I quickly signed up an MSN account. We got on MSN and, due to the massive amounts of hilarity, I forgot to save the logs. Can you guess what happened? (find out what happens at the end of the chat).
*/
Connecting to server…
You’re now chatting with a random stranger. Say hi!
Stranger: hi
You: hi
Stranger: how are you
You: how are you
Stranger: i’m fine
You: i’m fine
Stranger: good
You: good
Stranger: where are you?
You: where are you?
Stranger: texas
You: texas
Stranger: no way
You: no way
Stranger: what city?
You: what city?
Stranger: austin
You: I live in Austin too! :)
You: :-)
Stranger: are you serious?
You: Where do you live in Austin?
You: Yes I’m serious
Stranger: whoooo!
You: Where in Texas?
Stranger: dripping springs
You: wow
You: I live in the area
Stranger: what?
You: I live in Dripping Springs
Stranger: do you really?
You: yeah
You: What’s your address?
Stranger: for real? what part?
You: Near the First Baptist Church
Stranger: not on the first date
Stranger: whats your name?
You: If I can’t get an address or name
You: neither can you
Stranger: fine
Stranger: are you a guy or girl
You: girl
Stranger: ok, how old?
You: 15
Stranger: ah, i’m a boy, 17
You: cool
Stranger: yeah, what school do you go to?

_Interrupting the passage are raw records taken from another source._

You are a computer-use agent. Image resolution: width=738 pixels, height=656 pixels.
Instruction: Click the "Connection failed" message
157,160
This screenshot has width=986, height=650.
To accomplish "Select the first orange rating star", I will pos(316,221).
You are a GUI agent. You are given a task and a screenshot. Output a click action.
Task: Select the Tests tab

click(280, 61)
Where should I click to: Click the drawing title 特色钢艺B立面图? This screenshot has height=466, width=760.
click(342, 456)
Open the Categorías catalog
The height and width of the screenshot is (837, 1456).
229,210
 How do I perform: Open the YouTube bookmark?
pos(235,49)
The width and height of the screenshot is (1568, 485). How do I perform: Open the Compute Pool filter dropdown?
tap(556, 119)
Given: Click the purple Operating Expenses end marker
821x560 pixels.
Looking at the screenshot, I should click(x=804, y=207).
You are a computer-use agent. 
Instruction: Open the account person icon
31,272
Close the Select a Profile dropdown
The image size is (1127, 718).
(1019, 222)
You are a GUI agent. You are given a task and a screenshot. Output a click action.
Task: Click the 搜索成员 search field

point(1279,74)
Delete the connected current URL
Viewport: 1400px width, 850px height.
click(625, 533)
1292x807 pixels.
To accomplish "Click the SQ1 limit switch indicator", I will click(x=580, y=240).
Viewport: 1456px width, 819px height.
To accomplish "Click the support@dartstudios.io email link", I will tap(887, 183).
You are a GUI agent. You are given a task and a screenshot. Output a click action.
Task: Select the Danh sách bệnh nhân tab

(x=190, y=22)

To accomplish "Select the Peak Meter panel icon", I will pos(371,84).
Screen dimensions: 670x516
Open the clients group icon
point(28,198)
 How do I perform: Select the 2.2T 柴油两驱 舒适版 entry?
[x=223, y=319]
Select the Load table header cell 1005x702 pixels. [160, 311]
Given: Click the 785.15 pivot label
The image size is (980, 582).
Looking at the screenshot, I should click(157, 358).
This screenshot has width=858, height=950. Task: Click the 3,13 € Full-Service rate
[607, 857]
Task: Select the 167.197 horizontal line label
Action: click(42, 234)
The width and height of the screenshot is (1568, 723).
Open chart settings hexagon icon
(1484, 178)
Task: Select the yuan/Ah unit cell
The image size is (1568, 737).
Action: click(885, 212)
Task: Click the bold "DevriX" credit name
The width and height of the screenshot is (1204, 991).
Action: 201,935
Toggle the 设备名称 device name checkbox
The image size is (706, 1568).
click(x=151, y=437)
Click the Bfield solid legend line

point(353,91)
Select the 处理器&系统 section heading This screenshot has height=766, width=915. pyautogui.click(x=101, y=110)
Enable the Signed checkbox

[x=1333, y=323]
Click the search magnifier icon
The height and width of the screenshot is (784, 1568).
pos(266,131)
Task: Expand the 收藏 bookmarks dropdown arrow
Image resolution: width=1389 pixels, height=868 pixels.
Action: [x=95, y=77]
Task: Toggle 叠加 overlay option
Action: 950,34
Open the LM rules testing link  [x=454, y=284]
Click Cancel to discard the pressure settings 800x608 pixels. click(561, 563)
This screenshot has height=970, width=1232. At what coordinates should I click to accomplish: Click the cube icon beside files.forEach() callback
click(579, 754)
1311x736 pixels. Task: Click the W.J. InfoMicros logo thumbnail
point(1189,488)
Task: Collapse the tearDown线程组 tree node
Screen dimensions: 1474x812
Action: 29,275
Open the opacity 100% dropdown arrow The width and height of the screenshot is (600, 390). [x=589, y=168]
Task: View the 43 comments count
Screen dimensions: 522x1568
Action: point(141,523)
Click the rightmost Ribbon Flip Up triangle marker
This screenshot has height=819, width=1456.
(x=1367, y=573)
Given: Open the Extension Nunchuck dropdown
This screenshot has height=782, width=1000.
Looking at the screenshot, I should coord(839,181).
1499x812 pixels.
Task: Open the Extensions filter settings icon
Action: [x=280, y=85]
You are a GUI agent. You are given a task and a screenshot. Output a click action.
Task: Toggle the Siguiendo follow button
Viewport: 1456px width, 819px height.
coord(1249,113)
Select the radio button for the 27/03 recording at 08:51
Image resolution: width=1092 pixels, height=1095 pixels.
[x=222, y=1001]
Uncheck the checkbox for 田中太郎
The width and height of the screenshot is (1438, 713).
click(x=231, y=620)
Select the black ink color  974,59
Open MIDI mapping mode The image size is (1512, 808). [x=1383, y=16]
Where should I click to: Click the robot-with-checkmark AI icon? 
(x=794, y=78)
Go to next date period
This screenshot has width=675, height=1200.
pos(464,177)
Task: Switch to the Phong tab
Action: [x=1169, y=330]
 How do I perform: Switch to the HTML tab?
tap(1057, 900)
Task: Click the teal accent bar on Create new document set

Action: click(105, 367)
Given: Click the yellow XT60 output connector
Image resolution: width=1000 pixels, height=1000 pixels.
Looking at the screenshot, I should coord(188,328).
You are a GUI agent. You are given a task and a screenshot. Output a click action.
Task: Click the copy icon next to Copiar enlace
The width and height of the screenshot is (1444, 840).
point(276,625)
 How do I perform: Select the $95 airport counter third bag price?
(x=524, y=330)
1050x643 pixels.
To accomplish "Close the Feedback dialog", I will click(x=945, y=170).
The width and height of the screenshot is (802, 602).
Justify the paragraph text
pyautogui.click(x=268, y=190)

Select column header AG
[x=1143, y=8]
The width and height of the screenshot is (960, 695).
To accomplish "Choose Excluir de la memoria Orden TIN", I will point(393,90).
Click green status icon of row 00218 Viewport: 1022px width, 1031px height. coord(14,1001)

You: Dripping Springs High
Stranger: sweet!
Stranger: me too!
You: Cool
You: What’s your name?
Stranger: Zach
Stranger: yours?
You: Sarah
Stranger: are you on dance?
You: No
Stranger: oh
Stranger: hmmm
Stranger: Whose your science teacher?
You: Mr. Blume
Stranger: I have Mr Lotherback
You: oh
Stranger: I cant believe we’re from the same school
You: Me neither its so weird!
Stranger: Why were you copying me earlier
You: I didn’t read what you said lol
Stranger: This is like 1 in a 1000000000 chance
You: really
You: it’s so weird!
Stranger: Is your hair brown?
You: no
Stranger: I guess we’ve never seen each other
You: What’s your last name?
Stranger: Mitchergul
You: What’s your phone number? I want to call you and maybe we could meet some time
Stranger: definatly not, creepy internet person
You: okay
Stranger: we can talk on msn though
You: okay
Stranger: msn?
You: oh sorry I didn’t answer my mom called me
You: ****@***.com
Stranger: ******@****.com
Stranger: so on a scale on 1-10 how good looking are you?
You: I dont know
You: I’d say 7
Stranger: add me then
Stranger: What the hell is wrong with you
Your conversational partner has disconnected.
/*
Did you guess what happened?
I sent him a file named “pictures.rar”. Any diligent user of the internet would immediately do a double take and decline the transfer. He, however, being the gullible little soul he is, downloads and looks at my beautiful pictures. They just happen to be the pain series, courtesy of the Internet Hate Machine.